I use this fairly frequently, OCR (Original character recognition)

Basically, when I take notes on something that has a long outstanding amount of structure (Very Long PDF’s, books, lynda.com courses, etc) I normally try and copy their outline format

Every website is a bit different, some websites you can verbatim copy down lists of information (freecodecamp)

However some other sites you cannot easily copy down lists of information (lynda.com).

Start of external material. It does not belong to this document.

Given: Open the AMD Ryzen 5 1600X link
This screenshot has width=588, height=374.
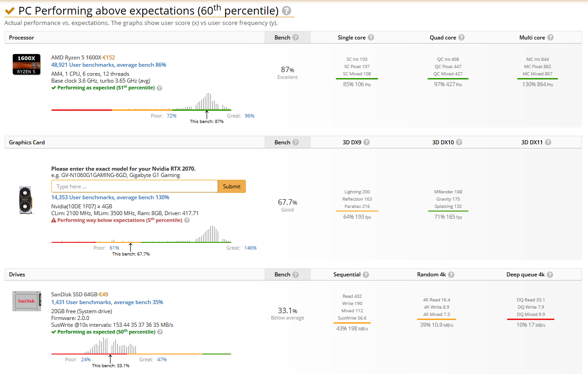Looking at the screenshot, I should 76,58.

Its a pain to copy or rewrite things manually when I could just webscrape the data instead into a list

So I normally just run OCR recognition on anything I am going to copy and paste using shareX. I use it all the time to screengrab serial numbers for work from pictures, things I cannot copy paste due to that websites’ format etc

Sometimes, I’ll just make an image link full of just plain text similarly on how you’d use pastebin or github gists, except I use images that can be previewed with imagus chrome extension

Example of embedding text in an image, to extract back out

Example of using OCR recognition with lynda.com, which doesn’t allow you to copy paste the outline

It has an accuracy of about 95%. “1” and “l” generally get mixed up, sometimes formatting gets wonky, but I just clean it up afterwards, doesnt take long

What’s good about this as well, is I can simply just take a picture of something →google photos uploads it automatically → navigate to photos.google.com → run OCR. This is especially useful for textbooks as well, if I don’t have a PDF version of it

You can do this with 3rd party programs (officelens, photoscanners), but with my methodology, its just one simple workflow, one hotkey away, without having to open this box and fiddle with the another android program, etc

I use this OCR recognition a lot when I make annotated images, and sometimes I want to extract that short paragraph afterward, without using native object files, etc

Other times I use OCR: I use it when citing references, so I might say take an annotated screenshot from stackoverflow to cite my references, but then when I revisit it later, I can just preview the image and grab out the data without ever visiting the site.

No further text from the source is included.